• _Task prompt_
An exact transcription of all the records is required, minus the images.

• _The data_
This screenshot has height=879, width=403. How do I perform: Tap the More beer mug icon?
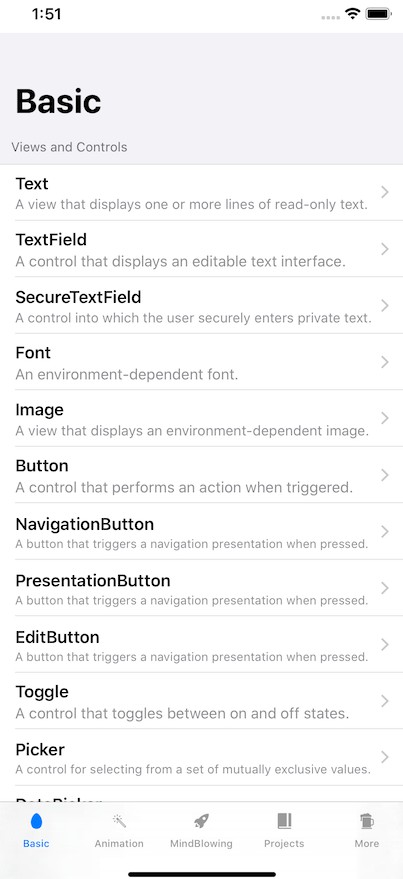tap(367, 821)
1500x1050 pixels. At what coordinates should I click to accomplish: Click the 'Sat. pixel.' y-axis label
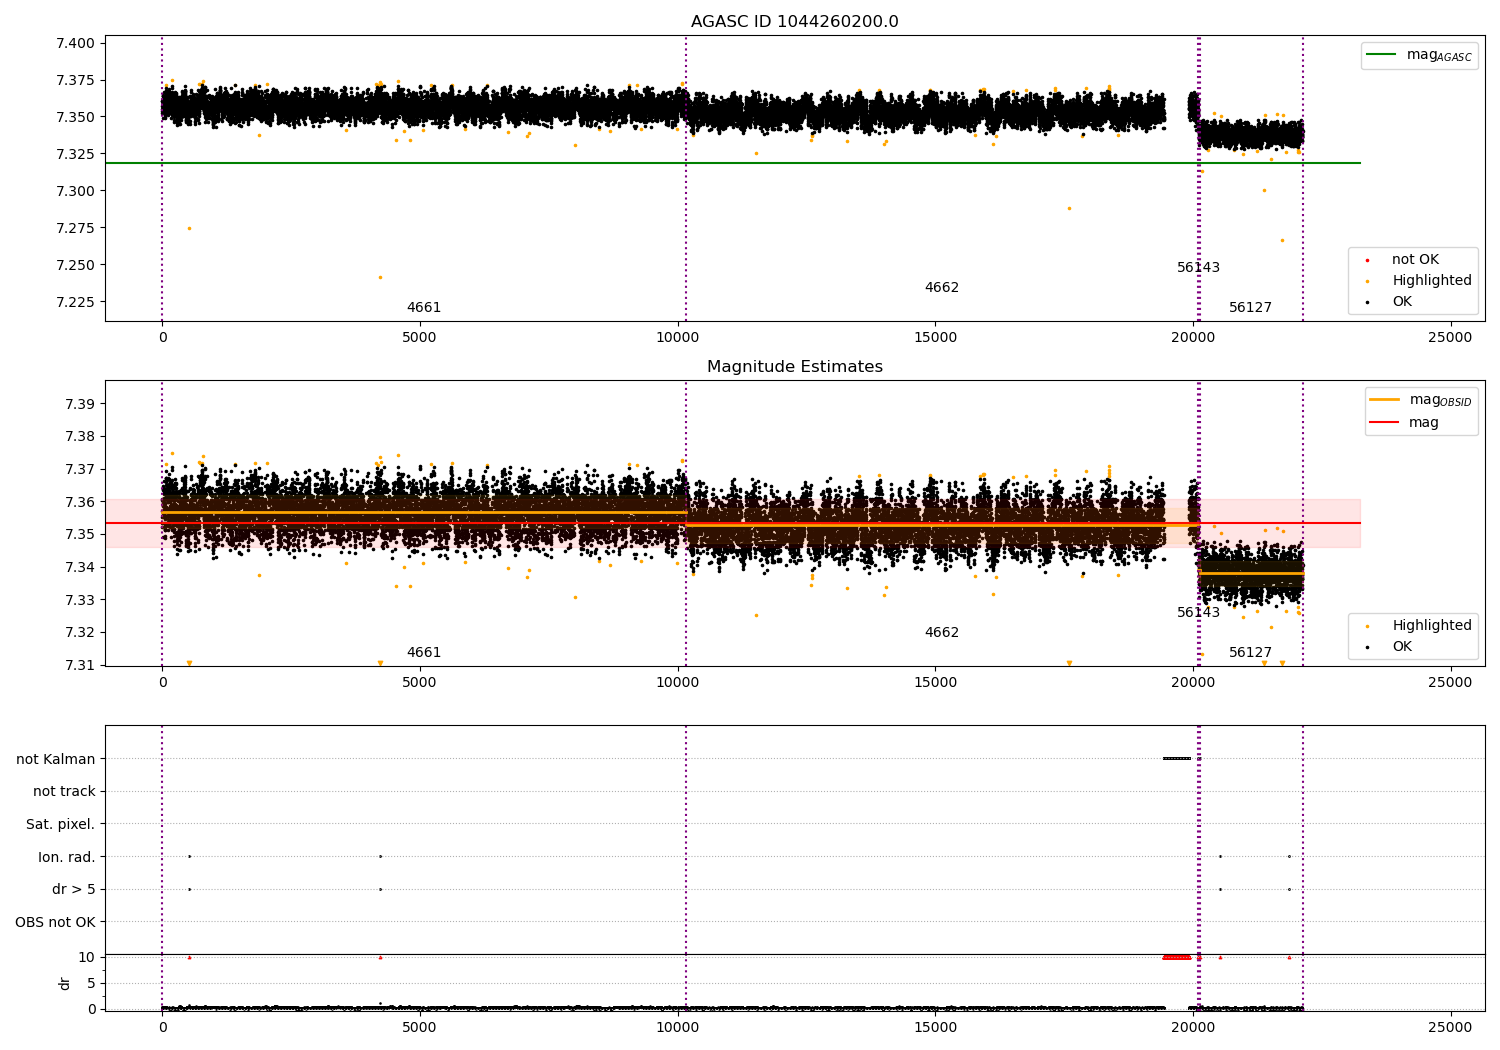click(60, 825)
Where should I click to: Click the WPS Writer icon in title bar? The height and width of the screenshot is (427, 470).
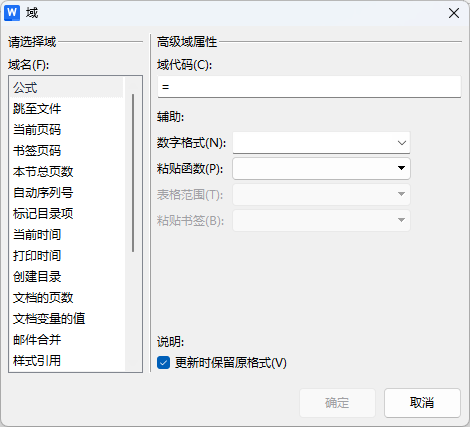point(12,13)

• _Response for this exercise_
This screenshot has height=879, width=403. How do I perform: Tap the More beer mug icon?
tap(367, 821)
1500x1050 pixels. At what coordinates should I click to accomplish: Click the 'Sat. pixel.' y-axis label
click(60, 825)
Where should I click to: Click the WPS Writer icon in title bar? The height and width of the screenshot is (427, 470).
point(12,13)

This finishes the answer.